Is there a statistical test that can compare two ordered lists

I would like to get a statistical test statistic to compare two lists. Suppose my Benchmark list is

Benchmark = [a,b,c,d,e,f,g]

and I have two other lists

A =  [g,c,b,a,f,e,d]
C = [c,d,e,a,b,f,g]

I want the test to inform me which list is closer to the Benchmark. The test should consider the absolute location, but also the relative location for example it should penalize the fact that in list A ‘g’ is at the start but in the benchmark it is at the end(how far is something from its true location), but also it should also reward the fact that ‘a’ and ‘b’ are close to each other in list C just like in the Benchmark. A and C are always shuffled Benchmark.
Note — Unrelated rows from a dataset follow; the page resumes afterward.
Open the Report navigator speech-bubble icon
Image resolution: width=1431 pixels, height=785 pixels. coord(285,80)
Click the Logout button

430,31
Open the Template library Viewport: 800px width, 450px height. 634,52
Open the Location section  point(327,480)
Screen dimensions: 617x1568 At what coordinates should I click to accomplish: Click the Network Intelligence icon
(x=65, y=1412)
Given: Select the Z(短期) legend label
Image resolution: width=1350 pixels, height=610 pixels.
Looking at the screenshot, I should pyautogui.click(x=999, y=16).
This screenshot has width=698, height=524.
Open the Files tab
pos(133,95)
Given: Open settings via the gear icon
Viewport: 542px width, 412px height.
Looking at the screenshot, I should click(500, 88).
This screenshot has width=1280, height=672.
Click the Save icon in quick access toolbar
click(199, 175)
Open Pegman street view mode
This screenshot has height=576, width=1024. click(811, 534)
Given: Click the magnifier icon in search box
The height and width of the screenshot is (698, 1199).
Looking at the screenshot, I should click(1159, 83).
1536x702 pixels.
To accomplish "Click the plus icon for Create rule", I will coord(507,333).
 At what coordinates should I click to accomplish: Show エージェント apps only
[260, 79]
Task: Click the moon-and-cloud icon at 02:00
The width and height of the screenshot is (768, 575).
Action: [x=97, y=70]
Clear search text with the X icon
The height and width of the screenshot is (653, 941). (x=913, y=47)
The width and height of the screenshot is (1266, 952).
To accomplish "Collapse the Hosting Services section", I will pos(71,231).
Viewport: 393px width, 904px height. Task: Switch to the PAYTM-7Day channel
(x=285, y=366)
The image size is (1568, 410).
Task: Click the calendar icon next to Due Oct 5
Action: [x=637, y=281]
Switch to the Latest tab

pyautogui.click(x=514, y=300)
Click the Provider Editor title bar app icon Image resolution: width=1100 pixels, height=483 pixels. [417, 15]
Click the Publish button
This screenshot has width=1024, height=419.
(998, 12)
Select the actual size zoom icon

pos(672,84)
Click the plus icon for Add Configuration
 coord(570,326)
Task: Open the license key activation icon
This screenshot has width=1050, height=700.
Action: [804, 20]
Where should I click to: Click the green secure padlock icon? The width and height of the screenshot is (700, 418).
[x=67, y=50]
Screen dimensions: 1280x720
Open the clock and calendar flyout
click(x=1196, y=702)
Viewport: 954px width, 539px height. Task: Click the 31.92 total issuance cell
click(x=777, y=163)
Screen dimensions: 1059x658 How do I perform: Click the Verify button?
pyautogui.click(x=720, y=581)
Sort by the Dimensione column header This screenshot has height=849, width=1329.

I would like a statistical test or some kind of metric that informs me that the orderings of list A , B and C are not statistically different from that of the Benchmark but that of a certain list D is significantly different at a certain threshold or p-value such as 5%. And even among the lists A,B and C, the test should perfectly outline which ordering is closer to the Benchmark.

Answer

Well, if you come to the conclusion that a metric will suffice, here you go:

def dist(a, b):
    perm = []
    for v in b:
        perm.append(a.index(v))
        
    perm_vals = [a[p] for p in perm]
        
    # displacement
    ret = 0
    for i, v in enumerate(perm):
        ret += abs(v - i)
    
    # coherence break
    current = perm_vals.index(a[0])          
    for v in a[1:]:
        new = perm_vals.index(v)
        ret += abs(new - current) - 1
        current = new
    
    return ret

I’ve created a few samples to test this:

import random

ground_truth = [0, 1, 2, 3, 4, 5, 6]
samples = []
for i in range(7):
    samples.append(random.sample(ground_truth, len(ground_truth)))
    
samples.append([0, 6, 1, 5, 3, 4, 2])
samples.append([6, 5, 4, 3, 2, 1, 0])
samples.append([0, 1, 2, 3, 4, 5, 6])

def dist(a, b):
    perm = []
    for v in b:
        perm.append(a.index(v))
        
    perm_vals = [a[p] for p in perm]
        
    # displacement
    ret = 0
    for i, v in enumerate(perm):
        ret += abs(v - i)
    
    # coherence break
    current = perm_vals.index(a[0])          
    for v in a[1:]:
        new = perm_vals.index(v)
        ret += abs(new - current) - 1
        current = new
    
    return ret
        
    
for s in samples:
    print(s, dist(ground_truth, s))

The metric is a cost, that is, the lower it is, the better. I designed it to yield 0 iff the permutation is an identity. The job left for you, that which none can do for you, is deciding how strict you want to be when evaluating samples using this metric, which definitely depends on what you’re trying to achieve.